I haven’t really covered the AIG thing. Barrels of ink are already being wasted – yes wasted – elsewhere on the whole mess. I generally prefer to dig a little deeper than the prevailing headline thoughout the land for more interesting tidbits like how I covered how renters are being screwed on the same day the rest of the media would only talk about AIG.
Still, people keep asking me what I think about “this whole AIG thing", hoping I have some unique perspective as the Corporate Ethics Examiner. I do, but my reply always disappoints them.
Please allow me to disappoint you as well.
AIG just happens to be on the radar right now. It’s all the rave right now to rant about corporate greed. (I was doing it long before it was cool.) The media is covering this “AIG thing” to the omission of all other stories. AIG execs are the latest media darlings just like Britney, OJ Simpson and Michael Jackson have been before in other overly-obsessed news cycles.
The truth of the matter is that this kind of greed, as well as many kinds that are worse, are going on beneath the radar every day - have been going on for a long time, yet it’s received tacit acceptance by the general public, and by our politicians who preferred (until just recently) to look the other way, either because they were benefiting from their political contributions or because it was just easier to ignore it than to fight corporate interests.

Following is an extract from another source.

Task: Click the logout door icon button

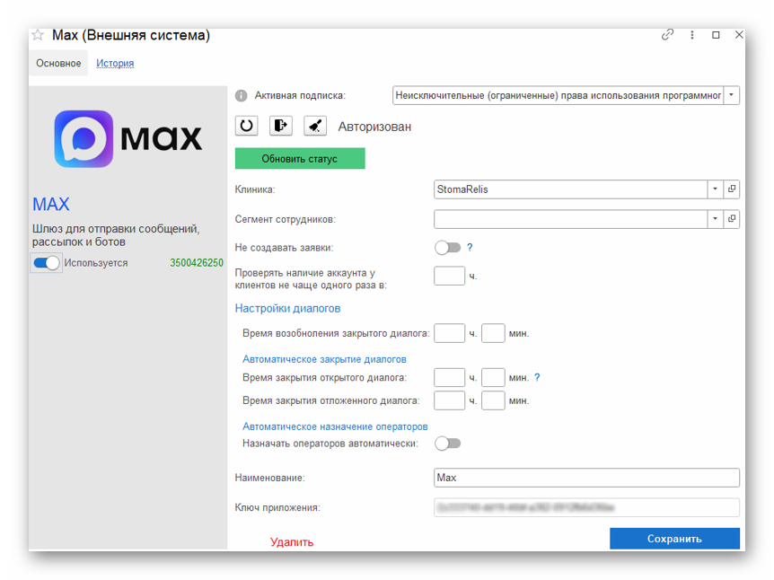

In a week, a month or by mid-summer this will all be long forgotten and corporate greed will thrive once again at the expense of the general public and every other living being while everyone who is outraged now go back to whatever they were doing and the news media find something new to get excited about.
Do you really want to know what I think about this “whole AIG thing”? I think if you just now started paying attention, then you’re part of the problem.